As you can see, the whole ‘raw’ TTN message is sent. This includes the payload, gateway information, network information, etc. You can even see the latitude/longitude of the related gateways so you could try to do some kind of triangulation.

This could become a big message but I expect it will be counted as one message by the S1 tier IoT Hub works because it counts with 4Kb chunks (with a daily quota of 400.000 chunks). The Free tier works with only 0.5Kb chunks (quota set to 8000 chunks) and this message seems bigger 😦

Cost Impact on IoT Hub

Both ways of exposing message information are a great addition to the Azure integration and have their own use cases.

Regarding costs, keep in mind you are charged for both ways of messages:

  1. Device-to-cloud messages. Successfully sent messages are charged in 4-KB chunks on ingress into IoT Hub. For example, a 6-KB message is charged two messages.
  2. Device twin updates (tags and properties). Twin updates from the device or module and from the solution backend are charged as messages in 4-KB chunks. For example, reading a 12-KB twin is charged as three messages.

It would be nice to be able to choose which ways of communication you want to have activated. This would be a nice optimization feature.

On the other hand, the number of messages sent per day is not that high.

Still, you need to multiply this by the number of active devices!

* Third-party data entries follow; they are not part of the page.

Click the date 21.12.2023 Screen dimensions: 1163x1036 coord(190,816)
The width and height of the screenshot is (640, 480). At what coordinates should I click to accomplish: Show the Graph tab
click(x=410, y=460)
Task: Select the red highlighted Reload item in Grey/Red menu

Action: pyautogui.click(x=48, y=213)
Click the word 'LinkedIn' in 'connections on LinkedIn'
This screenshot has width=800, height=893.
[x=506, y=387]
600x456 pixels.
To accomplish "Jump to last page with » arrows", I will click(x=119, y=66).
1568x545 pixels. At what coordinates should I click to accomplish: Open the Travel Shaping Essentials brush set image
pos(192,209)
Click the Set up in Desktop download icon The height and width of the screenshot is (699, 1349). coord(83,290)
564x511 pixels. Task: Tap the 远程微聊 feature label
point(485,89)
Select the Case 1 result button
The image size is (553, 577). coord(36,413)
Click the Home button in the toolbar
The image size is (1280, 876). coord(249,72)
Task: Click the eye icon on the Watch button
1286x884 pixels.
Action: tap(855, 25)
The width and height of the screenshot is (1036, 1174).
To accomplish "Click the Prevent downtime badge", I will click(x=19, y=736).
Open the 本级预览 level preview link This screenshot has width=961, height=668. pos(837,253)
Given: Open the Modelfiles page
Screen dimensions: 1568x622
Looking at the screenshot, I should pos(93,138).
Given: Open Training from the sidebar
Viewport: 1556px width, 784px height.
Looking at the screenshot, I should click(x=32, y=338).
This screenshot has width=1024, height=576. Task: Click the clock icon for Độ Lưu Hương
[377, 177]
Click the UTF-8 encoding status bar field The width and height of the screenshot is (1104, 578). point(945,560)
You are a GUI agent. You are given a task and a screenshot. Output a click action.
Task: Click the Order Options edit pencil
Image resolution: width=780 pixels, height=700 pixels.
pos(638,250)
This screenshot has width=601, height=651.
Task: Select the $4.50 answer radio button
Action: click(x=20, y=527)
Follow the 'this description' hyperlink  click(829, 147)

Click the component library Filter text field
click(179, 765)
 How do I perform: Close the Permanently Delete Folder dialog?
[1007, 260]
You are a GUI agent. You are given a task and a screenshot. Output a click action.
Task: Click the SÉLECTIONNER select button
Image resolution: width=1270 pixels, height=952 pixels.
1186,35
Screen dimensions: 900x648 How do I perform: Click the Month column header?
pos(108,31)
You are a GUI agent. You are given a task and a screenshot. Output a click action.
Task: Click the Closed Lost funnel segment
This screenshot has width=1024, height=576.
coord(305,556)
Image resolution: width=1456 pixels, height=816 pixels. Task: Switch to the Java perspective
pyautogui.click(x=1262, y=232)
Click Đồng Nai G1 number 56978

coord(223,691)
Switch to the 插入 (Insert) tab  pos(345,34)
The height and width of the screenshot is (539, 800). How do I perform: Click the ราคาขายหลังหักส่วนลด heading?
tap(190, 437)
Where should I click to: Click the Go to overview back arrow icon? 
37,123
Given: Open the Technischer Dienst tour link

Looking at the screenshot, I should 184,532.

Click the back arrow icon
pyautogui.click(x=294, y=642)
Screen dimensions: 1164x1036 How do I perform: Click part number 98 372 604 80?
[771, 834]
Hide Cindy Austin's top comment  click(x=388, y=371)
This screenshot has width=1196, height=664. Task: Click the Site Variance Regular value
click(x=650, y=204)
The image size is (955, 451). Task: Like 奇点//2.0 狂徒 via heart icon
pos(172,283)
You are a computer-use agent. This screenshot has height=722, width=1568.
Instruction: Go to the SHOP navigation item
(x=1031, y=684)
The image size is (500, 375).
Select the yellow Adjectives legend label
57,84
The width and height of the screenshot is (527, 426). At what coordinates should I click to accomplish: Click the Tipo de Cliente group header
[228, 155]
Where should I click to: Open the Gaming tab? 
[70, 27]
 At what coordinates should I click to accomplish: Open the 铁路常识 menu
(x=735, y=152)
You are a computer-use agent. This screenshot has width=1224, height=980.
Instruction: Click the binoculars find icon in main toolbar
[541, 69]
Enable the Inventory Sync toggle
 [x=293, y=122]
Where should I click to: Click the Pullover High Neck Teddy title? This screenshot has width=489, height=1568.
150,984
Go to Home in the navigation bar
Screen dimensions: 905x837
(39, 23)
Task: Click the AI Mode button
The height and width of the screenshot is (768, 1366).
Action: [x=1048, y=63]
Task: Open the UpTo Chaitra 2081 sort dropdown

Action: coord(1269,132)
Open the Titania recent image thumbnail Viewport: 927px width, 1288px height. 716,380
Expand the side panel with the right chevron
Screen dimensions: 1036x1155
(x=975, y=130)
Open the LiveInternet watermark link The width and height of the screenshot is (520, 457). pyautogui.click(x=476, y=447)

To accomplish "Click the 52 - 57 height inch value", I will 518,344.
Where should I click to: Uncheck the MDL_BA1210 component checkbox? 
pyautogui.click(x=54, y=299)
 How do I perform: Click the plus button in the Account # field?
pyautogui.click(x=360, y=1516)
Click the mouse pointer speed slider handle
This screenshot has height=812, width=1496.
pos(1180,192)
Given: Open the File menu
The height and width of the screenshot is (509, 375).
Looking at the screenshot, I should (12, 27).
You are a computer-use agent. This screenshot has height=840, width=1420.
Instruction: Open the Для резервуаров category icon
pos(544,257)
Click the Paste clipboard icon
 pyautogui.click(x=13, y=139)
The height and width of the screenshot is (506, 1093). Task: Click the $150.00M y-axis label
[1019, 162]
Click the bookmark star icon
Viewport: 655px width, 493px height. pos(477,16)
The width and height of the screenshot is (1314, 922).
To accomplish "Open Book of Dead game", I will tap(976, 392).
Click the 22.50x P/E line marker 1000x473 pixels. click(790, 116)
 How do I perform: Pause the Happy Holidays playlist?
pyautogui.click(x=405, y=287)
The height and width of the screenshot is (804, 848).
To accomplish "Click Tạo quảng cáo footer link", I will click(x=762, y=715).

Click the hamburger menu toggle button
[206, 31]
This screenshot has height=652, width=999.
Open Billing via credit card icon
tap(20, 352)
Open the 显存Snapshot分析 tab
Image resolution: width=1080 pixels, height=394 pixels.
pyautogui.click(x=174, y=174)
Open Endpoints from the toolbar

In the end, these two ways of communicating at least doubles the consumption on the daily quota.

Sending downlink messages

Sending commands towards the TTN backend is also supported by the IoT Hub integration.

You need two things:

  1. Update the desired properties of a device (in a specific JSON format)
  2. Optional: Implement a downlink payload formatter (JSON to byte array)

Note: The second step is marked as optional. I’m not sure if there is a working payload formatter already active from the repository (I could not find any documentation). Still, you can overrule the default payload formatter and add your own if you want to be sure.

I can demonstrate this downlink support partly by updating desired properties of a device.

For this Light intensity sensor, I added a dummy desired property (again, I have no clue what the repository downlink payload formatter expects):

Notice the properties must be surrounded with this ‘decodedPayload’ element.

I then save the Device Twin changes.

First, we see the Azure Function picking up the routed message (I repeated this step three more times with other values):

Then, in the TTN Console, we see the arrival of this downlink message:

I leave it to the readers imagination regarding the possible further processing of this message towards devices.


We have seen how the Azure IoT Hub integration is a first-class member of The Things Network backend.

This integration is just working as expected. In a simple and robust way, we can support both uplink and downlink LORA messages with only one device repository to worry about (The IoT Hub).

There are some minor points of attention (eg. the exposed shared access policy, the possible Application Insights overhead, the possible overwritten reported properties, paying twice for the same incoming message) but the solution is very powerful and productive.

This solution is more heavy-weight than eg. webhook integration towards an Azure function. There are probably also Azure resources costs involved in the long run. Still, this integration will certainly be less expensive than running a stateful MQTT web job.

If you are planning to connect LoraWan devices to the Azure portal, even without downlink needs, this is probably the most productive way to do this.

If you have already used some kind of integration between TTN and Azure (perhaps the webhook or a custom MQTT connection) consider to upgrade your solution with this new kind of integration.